The pandemic certainly isn’t over, but it seems like we’ve slipped as a society when it comes to giving our healthcare workers the care and attention they deserve. They’re still everyday heroes, and there are things we can (and should) be doing to give back. 

So, what can you do, whether you know a healthcare worker personally, or you just want to do something kind to show your appreciation? 

Encouraging Stress Management

According to research from the Mental Health Institute of America, 93% of healthcare workers have felt stressed throughout the pandemic. That same research found that 86% were struggling with anxiety. 

So many healthcare workers – especially nurses – are under constant pressure, and working more hours than they should. If you know a healthcare worker and you can see that they’re struggling with burnout, consider offering some stress management techniques, including: 

  • Aromatherapy
  • Eating a healthy diet
  • Taking breaks
  • Meditating
  • Prioritizing sleep

If you’re someone who works in the healthcare industry, understand that self-care isn’t selfish. Looking after your mental health will make you better at what you do. You’ll be able to prioritize patient care and continue to enjoy your job without feeling mentally and emotionally depleted. If you don’t work in the industry but know someone who does, encourage some of these stress-reduction techniques to help them manage their mental well-being. 

Use Your Resources

No matter what you do for a living, chances are you can use your skills, networking abilities, or resources to help out healthcare workers in some way. 

If you work in the tech field, for example, consider connecting with local practices and hospitals about updating their office technology. Things like simplifying payment options, better data storage, and smoother patient solutions will help create a less stressful work environment for everyone. 

If you are fortunate enough to have disposable income, you can also use that resource to help your local healthcare workers in a variety of fun and meaningful ways. Some quick ideas that can make a world of difference to hospital staff members include: 

  • Paying for their parking
  • Having a meal catered for them
  • Donating needed supplies
  • Making a donation to the hospital

You can also do some research to donate to specific causes. Maybe your local hospital has a GoFundMe page set up for COVID-19 support. Or, maybe you’ve noticed an area organization trying to support healthcare workers in your community. When you’re passionate about a specific cause, it’s worth it to dig deeper and decide where you want your money to go. 

Even if you aren’t exceedingly wealthy, you can give your time and skills by volunteering. Consider assisting the Red Cross or donating blood. If you want to use your voice to make a difference, write to Congress.
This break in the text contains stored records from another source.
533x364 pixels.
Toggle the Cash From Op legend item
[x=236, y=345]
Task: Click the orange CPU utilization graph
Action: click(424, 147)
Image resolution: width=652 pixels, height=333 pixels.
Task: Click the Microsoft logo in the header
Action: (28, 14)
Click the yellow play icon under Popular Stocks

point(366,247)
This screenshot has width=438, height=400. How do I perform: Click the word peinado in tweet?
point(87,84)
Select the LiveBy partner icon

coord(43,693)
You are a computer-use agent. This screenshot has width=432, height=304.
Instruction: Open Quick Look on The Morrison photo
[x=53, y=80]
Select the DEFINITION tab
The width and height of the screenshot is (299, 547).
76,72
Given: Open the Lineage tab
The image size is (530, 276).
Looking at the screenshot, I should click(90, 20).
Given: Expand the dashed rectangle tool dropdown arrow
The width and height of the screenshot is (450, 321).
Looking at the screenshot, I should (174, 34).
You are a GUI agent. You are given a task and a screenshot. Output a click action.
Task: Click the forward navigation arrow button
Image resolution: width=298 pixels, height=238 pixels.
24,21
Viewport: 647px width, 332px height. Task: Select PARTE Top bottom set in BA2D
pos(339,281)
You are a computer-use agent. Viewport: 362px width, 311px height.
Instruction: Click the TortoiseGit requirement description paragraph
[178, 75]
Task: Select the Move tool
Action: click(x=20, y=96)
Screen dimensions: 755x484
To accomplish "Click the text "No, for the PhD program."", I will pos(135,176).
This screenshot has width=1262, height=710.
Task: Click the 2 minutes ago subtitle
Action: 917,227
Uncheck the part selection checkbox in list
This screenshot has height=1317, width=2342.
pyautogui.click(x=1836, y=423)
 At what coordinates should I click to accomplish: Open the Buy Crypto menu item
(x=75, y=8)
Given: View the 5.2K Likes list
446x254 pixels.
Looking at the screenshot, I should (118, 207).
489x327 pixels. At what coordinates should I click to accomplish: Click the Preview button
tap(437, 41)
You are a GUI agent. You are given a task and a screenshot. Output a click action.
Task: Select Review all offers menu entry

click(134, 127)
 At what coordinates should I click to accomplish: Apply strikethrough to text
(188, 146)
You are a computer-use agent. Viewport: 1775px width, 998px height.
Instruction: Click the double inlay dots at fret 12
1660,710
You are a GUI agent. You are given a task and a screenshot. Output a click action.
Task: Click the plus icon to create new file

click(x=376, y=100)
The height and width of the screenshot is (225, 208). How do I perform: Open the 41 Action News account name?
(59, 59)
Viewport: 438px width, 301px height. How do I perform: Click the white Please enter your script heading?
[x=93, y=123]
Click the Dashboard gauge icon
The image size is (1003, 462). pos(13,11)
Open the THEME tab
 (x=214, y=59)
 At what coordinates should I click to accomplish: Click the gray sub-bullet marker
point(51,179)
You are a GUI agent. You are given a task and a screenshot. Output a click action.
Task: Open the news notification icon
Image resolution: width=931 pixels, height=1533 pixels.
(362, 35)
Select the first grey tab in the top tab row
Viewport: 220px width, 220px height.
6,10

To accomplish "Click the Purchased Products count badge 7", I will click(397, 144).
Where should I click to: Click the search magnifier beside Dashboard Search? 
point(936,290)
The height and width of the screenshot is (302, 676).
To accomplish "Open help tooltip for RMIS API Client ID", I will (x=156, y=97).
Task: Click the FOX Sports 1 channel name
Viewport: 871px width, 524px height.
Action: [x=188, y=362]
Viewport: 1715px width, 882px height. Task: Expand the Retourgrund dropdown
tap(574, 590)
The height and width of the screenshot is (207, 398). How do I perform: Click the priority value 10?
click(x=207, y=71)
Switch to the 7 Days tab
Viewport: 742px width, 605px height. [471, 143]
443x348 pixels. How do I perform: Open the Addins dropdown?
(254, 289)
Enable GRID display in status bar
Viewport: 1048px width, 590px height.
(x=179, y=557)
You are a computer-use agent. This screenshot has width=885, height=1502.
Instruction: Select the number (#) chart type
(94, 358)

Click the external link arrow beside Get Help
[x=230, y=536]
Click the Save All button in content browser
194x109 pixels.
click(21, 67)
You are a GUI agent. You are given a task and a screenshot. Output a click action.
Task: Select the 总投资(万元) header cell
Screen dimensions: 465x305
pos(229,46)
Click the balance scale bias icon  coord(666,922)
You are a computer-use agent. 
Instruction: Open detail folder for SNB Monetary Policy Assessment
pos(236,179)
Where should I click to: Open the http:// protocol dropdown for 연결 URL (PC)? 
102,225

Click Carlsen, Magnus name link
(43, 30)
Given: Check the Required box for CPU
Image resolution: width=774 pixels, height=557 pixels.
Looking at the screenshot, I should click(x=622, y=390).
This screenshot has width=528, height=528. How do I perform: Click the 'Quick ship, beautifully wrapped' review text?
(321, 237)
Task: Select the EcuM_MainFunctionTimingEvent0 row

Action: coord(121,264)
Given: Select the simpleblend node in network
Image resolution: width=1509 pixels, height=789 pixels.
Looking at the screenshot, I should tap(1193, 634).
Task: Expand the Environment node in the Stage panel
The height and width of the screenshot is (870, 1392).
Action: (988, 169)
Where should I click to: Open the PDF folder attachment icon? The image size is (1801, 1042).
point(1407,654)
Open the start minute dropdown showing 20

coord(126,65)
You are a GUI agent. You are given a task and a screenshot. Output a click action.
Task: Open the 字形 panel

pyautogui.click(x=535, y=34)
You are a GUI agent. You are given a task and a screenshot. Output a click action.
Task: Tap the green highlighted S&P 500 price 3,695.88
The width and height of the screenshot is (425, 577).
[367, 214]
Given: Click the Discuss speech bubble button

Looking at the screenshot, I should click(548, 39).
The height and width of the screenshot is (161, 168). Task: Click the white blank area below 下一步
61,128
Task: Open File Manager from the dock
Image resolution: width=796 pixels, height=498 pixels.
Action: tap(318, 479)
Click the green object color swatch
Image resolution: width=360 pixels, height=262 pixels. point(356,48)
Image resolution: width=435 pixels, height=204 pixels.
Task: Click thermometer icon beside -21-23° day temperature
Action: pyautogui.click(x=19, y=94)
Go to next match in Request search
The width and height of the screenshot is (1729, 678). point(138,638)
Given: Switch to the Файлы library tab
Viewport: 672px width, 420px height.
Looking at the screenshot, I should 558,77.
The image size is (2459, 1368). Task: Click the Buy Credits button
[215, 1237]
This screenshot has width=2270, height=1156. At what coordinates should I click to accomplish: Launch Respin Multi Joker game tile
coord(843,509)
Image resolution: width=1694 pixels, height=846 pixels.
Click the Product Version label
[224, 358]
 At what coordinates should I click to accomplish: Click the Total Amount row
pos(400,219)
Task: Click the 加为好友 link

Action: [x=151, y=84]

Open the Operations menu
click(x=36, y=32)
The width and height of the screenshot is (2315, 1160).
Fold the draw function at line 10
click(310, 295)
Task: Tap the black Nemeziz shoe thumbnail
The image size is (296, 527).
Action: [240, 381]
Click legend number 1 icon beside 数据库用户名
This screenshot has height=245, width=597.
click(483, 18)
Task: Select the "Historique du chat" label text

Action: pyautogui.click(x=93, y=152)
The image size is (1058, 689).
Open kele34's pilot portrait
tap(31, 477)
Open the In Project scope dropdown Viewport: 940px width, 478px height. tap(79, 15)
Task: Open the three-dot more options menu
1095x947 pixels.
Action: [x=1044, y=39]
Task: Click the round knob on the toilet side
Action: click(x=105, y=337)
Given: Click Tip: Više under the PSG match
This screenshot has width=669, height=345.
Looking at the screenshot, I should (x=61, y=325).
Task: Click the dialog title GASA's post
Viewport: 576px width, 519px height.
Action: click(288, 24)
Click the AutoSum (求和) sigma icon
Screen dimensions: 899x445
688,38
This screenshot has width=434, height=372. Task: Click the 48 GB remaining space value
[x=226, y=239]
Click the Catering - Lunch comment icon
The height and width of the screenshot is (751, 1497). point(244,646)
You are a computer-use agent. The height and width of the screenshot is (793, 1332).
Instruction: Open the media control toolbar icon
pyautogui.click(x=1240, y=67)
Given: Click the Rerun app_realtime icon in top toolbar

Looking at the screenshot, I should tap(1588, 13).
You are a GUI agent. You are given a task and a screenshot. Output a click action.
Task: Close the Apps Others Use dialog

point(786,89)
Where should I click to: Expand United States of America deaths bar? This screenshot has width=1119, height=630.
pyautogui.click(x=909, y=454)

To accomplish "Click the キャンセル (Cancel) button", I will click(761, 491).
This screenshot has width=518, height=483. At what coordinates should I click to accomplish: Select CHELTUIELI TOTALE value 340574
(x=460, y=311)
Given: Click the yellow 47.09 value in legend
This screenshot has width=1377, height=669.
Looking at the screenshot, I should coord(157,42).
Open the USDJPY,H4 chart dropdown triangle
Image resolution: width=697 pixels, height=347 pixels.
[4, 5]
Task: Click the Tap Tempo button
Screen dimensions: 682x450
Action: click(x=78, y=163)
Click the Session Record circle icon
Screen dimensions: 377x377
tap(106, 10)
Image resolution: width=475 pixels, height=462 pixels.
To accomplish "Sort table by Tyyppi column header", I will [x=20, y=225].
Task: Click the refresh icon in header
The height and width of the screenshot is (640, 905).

Tell the government to increase protective supplies for nurses and other healthcare professionals. Workers are more likely to feel valued and understood when they have federal support. 

These might seem like small acts, but they can make a big impact on the healthcare system both nationally and locally. Don’t be afraid to get creative and use what you have to show your support. 

Support Who You Know

Keeping our healthcare workers well starts by taking care of the industry workers in your own life. Maybe a friend or family member works as a nurse, doctor, or even administrator in the healthcare field. Even if they tell you what their everyday work life is like, you’ll never really know just how stressful it can be – especially during a pandemic. 

So, do what you can to be supportive of the healthcare workers in your life. Something as simple as offering to watch their kids can make a huge difference in their stress levels. Other options include cooking them a meal, giving them a gift certificate to a spa, or doing some household chores for them. 

A little bit of support can go a long way. While changes need to be made on a national level to encourage better care for our healthcare workers, it doesn’t mean you can’t do anything on a small scale. Keep these ideas in mind to help healthcare workers you know, and those who you’ll never meet but are doing their best to take care of everyone. When we keep treating these workers like the heroes they are, we won’t have to worry as much about staff shortages and burnt-out employees.